More than two dozen of the best graduate and undergraduate research work at New Jersey Institute of Technology (NJIT) will be on view for Provost’s Research Day. The event set for April 11, 2007, 1-4 p.m., will be held in the first floor atrium of NJIT’s Campus Center. Students and mentors will be available to discuss research topics, such as:
• Doctoral candidate Kamilah Hilton and Somenath Mitra, PhD, professor and chair of NJIT’s Department of Chemistry and Environmental Sciences, are examining trace monitoring of pesticides for homeland security. Mitra recently developed and patented what could eventually become a simple keychain device to detect tiny, though potentially lethal, amounts of airborne carcinogens.
• Undergraduate electrical engineering and civil engineering students, who recently won a competition to save New York City 100 years from now, if the island were half-submerged under water, are on hand to discuss their prize solutions for delivering energy to and building structures on the island.
• Jillian Nguyen, a junior in biomedical engineering, will illustrate research about binocular dysfunction, an increasing problem in today’s society as technological advances rely on near work, such as computer related activities.
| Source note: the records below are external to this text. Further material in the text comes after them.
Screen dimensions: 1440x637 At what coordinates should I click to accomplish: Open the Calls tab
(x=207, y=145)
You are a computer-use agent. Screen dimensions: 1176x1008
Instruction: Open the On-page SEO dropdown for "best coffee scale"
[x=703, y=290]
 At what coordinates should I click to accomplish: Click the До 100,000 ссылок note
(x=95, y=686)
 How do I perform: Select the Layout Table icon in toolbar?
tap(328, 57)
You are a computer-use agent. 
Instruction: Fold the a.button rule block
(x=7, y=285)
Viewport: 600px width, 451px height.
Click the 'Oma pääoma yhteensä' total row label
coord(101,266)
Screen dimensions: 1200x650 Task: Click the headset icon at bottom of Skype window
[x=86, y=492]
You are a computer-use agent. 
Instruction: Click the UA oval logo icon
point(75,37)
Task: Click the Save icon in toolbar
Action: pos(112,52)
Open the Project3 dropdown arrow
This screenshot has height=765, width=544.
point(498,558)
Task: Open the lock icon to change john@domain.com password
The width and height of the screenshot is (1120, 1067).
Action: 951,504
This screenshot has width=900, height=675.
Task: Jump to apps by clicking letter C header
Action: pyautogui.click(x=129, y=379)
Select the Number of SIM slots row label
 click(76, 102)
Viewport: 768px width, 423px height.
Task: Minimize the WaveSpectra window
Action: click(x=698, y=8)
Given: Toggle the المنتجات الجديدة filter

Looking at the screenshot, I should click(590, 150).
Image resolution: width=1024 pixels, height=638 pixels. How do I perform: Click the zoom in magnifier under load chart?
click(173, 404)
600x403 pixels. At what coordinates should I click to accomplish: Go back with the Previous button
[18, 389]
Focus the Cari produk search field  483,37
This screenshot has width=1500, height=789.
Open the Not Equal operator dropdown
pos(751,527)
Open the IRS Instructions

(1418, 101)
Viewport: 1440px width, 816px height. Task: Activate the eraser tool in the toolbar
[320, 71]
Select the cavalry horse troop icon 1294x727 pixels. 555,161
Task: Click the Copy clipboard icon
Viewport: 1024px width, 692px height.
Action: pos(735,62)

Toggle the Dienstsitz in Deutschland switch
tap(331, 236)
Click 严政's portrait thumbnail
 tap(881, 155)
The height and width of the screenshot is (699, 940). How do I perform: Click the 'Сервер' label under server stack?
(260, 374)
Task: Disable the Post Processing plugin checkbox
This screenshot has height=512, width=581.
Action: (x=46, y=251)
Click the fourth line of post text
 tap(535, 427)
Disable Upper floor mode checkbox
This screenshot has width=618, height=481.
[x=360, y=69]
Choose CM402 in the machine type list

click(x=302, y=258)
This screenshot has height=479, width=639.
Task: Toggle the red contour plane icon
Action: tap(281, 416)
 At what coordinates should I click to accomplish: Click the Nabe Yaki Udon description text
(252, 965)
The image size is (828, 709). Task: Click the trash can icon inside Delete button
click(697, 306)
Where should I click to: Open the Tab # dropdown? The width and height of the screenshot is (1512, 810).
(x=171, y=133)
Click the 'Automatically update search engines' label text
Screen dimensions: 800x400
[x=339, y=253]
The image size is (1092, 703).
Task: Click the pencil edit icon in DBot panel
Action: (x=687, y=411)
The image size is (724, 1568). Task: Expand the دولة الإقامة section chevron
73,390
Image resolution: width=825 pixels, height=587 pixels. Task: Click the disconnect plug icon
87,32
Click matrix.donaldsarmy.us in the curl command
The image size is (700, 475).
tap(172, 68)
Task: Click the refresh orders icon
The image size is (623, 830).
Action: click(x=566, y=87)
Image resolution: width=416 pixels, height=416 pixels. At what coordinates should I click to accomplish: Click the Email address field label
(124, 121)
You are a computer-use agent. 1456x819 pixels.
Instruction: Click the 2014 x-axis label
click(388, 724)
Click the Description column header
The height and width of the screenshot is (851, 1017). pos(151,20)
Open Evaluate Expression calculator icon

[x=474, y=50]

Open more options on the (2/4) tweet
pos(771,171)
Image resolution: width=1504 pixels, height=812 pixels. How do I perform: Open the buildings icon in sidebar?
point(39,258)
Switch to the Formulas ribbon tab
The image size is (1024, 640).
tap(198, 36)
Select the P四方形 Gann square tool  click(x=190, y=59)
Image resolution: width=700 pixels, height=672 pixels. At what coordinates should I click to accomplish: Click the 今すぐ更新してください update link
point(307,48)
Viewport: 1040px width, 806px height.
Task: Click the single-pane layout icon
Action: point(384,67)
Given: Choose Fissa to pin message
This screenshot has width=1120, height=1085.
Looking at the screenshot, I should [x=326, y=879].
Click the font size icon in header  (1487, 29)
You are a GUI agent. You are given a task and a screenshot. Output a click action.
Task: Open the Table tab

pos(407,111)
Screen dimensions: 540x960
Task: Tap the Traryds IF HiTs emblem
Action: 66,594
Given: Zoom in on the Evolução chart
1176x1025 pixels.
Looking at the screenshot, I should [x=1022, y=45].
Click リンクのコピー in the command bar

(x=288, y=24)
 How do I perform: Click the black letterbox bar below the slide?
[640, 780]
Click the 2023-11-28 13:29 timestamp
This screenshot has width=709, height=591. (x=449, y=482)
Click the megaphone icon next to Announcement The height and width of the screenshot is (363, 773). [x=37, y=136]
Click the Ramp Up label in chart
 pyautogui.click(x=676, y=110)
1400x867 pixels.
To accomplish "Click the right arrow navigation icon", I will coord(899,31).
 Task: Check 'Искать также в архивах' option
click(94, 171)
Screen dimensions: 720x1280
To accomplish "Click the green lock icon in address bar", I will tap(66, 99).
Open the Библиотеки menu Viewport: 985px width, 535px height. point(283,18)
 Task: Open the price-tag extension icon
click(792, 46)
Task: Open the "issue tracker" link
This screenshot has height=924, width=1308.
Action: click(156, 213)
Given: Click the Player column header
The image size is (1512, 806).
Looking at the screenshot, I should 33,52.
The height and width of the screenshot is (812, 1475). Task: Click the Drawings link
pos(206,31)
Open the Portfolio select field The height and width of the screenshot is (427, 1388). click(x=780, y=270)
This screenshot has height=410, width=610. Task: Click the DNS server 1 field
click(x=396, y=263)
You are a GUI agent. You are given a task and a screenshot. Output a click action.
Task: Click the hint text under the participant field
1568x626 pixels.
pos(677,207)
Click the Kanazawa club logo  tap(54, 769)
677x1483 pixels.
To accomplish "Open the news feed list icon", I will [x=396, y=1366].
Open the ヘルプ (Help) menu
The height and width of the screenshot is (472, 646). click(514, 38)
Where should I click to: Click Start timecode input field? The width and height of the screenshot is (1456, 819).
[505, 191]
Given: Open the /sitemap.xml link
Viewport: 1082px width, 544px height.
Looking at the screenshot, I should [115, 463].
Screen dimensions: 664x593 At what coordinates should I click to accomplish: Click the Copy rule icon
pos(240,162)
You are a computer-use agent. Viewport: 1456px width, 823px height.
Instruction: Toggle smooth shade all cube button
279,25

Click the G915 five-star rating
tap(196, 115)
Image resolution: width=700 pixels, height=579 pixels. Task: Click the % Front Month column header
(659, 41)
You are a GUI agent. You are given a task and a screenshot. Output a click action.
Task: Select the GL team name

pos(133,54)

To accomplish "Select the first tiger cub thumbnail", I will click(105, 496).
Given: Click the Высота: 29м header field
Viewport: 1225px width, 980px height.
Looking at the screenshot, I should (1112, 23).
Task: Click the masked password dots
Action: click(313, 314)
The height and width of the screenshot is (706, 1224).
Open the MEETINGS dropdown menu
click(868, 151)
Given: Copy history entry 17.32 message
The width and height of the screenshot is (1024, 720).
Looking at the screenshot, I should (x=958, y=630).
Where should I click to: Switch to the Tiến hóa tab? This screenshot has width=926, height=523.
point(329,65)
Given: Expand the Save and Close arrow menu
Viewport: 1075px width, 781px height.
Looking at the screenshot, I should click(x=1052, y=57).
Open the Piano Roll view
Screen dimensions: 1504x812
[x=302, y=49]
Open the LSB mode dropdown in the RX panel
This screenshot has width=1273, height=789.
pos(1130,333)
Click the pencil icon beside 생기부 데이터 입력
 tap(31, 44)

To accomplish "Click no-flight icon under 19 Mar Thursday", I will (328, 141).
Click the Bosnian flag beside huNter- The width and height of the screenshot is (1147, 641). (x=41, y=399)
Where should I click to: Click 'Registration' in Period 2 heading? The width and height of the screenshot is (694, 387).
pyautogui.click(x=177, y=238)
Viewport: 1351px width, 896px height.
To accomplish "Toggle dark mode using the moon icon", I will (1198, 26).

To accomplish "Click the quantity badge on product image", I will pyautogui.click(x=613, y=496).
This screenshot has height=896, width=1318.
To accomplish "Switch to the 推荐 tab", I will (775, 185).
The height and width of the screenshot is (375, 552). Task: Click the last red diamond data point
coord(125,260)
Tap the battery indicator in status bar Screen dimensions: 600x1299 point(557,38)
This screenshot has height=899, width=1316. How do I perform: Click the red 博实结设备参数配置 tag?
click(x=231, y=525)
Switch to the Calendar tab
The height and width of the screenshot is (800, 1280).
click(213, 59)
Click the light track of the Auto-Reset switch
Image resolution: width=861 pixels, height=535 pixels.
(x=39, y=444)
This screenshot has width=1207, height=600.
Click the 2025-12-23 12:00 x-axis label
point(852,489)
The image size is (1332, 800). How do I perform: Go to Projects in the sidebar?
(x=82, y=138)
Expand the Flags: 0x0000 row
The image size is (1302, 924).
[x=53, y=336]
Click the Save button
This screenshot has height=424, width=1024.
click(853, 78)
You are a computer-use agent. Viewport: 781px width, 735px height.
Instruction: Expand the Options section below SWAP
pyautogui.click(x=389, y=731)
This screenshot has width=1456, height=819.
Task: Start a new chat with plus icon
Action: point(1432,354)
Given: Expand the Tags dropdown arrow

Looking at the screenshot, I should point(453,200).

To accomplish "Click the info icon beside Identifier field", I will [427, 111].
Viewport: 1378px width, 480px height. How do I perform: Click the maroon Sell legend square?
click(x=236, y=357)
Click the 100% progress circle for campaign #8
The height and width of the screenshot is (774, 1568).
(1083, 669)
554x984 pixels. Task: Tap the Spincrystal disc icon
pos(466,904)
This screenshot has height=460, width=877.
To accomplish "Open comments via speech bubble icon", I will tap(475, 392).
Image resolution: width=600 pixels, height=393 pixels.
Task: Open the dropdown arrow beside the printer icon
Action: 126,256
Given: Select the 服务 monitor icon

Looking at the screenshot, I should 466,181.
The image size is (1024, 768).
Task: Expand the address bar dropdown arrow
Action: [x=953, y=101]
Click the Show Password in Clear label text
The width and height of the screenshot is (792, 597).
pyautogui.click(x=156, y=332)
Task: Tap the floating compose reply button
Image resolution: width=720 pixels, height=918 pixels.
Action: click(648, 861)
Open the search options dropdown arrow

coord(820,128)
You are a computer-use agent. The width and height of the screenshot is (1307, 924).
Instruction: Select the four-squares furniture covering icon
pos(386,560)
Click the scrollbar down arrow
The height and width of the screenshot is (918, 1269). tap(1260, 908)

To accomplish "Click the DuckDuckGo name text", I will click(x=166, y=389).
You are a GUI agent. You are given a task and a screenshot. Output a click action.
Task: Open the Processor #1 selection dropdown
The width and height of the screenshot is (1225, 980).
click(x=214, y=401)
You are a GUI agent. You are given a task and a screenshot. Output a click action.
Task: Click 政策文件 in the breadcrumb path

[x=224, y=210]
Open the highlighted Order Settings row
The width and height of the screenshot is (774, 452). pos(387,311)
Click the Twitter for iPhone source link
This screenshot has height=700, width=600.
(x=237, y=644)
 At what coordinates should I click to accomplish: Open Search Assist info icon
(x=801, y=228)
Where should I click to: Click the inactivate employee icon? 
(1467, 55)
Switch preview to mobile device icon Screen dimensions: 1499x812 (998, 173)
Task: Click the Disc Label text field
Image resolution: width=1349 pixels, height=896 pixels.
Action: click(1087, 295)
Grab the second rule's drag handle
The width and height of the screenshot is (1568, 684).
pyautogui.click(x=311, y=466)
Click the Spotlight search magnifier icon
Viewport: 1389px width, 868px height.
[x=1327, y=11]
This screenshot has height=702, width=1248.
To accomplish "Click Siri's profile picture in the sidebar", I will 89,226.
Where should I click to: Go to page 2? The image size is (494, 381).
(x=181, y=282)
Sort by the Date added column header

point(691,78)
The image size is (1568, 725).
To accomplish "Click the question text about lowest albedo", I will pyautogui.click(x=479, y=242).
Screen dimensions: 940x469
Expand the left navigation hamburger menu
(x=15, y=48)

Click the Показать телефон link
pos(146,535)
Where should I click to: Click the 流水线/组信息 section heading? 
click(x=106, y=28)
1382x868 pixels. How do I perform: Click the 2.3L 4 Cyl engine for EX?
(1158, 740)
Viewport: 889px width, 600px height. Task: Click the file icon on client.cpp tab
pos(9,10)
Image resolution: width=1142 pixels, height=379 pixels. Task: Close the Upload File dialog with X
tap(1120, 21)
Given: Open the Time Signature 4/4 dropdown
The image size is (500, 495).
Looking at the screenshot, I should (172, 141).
With an inability to fixate on an object, oculomotor learning within the vergence system is best understood to facilitate therapies for people with binocular dysfunction.
Other research projects focus on biological and pharmaceutical applications, telecommunications and signal processing, the impact on society of technological change and nanotechnology. All student work has already had the academic honor of being presented at technical conferences. Participants represent a broad cross-section of NJIT’s student population.